### Given information
○ ○ ○ ○

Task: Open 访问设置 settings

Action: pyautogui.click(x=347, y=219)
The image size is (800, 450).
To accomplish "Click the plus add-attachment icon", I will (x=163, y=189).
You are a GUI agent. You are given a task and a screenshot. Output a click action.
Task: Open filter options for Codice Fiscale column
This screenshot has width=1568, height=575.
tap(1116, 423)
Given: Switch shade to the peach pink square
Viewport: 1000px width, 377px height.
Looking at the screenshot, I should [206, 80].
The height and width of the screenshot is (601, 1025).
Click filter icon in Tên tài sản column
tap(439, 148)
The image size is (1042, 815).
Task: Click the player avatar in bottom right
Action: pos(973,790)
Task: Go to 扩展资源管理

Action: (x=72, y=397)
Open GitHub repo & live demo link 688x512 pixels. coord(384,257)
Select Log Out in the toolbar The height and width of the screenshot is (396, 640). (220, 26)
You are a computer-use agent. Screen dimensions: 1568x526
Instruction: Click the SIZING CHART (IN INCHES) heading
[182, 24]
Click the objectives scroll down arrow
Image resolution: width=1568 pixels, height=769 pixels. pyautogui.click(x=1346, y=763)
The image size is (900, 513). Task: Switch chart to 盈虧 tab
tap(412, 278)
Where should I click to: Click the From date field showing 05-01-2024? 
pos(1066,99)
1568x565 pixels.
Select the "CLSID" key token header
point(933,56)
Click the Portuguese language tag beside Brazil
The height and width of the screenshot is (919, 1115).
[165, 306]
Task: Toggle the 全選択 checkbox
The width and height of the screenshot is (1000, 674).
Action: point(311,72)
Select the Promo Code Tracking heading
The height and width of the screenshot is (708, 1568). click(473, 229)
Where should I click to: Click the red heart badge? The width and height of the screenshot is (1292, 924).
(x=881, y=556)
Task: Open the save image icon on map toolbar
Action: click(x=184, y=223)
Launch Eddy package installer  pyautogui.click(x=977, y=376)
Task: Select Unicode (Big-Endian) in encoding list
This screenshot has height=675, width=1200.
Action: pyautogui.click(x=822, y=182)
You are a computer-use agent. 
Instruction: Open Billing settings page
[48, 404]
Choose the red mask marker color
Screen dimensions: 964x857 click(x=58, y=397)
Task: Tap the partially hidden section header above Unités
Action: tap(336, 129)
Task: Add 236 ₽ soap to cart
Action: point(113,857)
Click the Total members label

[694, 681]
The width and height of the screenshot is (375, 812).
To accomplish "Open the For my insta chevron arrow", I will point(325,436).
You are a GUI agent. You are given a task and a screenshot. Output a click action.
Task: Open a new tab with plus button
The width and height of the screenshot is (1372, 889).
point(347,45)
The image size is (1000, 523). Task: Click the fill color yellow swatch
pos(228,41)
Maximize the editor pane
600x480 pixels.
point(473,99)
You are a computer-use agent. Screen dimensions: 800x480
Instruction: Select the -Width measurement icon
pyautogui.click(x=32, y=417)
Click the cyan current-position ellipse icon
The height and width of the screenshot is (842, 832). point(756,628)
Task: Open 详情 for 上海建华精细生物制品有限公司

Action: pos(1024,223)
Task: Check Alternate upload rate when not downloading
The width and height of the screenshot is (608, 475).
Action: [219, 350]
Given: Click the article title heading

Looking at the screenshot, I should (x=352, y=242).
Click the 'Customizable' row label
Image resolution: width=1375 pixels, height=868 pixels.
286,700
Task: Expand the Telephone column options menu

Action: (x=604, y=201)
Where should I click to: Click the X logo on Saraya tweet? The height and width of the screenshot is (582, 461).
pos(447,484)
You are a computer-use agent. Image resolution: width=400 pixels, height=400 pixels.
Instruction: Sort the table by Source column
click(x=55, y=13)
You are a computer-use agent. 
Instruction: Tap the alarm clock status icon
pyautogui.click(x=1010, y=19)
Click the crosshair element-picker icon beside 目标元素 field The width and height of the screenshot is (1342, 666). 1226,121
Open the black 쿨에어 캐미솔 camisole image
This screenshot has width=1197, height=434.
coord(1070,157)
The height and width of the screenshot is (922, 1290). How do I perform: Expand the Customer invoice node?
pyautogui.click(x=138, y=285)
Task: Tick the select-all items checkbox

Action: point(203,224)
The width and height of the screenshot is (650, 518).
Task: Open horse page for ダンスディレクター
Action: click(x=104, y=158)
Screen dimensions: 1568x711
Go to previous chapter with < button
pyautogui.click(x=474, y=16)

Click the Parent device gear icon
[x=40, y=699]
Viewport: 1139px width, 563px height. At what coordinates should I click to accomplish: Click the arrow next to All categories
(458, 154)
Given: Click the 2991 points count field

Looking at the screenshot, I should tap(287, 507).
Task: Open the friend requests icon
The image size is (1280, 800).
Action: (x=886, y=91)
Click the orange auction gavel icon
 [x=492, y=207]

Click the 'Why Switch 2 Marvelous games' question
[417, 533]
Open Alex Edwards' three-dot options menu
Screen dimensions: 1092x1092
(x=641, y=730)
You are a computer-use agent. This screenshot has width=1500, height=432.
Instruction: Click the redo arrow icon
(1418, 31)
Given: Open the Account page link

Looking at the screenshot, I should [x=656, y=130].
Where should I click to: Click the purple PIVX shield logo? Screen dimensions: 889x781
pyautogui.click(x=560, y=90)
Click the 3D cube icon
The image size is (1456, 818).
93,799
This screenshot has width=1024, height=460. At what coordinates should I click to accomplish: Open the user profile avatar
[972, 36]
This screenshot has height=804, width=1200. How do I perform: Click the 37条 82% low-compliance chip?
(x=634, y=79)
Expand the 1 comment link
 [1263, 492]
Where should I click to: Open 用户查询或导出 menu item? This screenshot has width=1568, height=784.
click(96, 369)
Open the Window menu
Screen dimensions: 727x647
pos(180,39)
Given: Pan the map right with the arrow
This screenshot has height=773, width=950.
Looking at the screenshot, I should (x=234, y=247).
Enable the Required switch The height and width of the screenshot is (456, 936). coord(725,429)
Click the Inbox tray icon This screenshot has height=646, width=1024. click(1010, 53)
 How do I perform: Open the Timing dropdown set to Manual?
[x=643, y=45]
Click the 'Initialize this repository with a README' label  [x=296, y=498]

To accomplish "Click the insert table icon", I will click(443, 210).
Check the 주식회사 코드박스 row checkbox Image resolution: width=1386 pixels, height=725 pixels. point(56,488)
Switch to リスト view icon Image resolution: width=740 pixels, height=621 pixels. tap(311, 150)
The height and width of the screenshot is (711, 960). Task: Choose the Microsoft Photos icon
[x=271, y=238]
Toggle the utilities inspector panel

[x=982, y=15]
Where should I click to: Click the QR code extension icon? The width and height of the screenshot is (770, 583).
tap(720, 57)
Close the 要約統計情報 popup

○ ○ ○ ○

### Your instructions
Please return a copy of each line in the entries that has the string "will".

### Solved exercise
To accomplish "Click the plus add-attachment icon", I will (x=163, y=189).
To accomplish "Open the For my insta chevron arrow", I will point(325,436).
To accomplish "Click the insert table icon", I will click(443, 210).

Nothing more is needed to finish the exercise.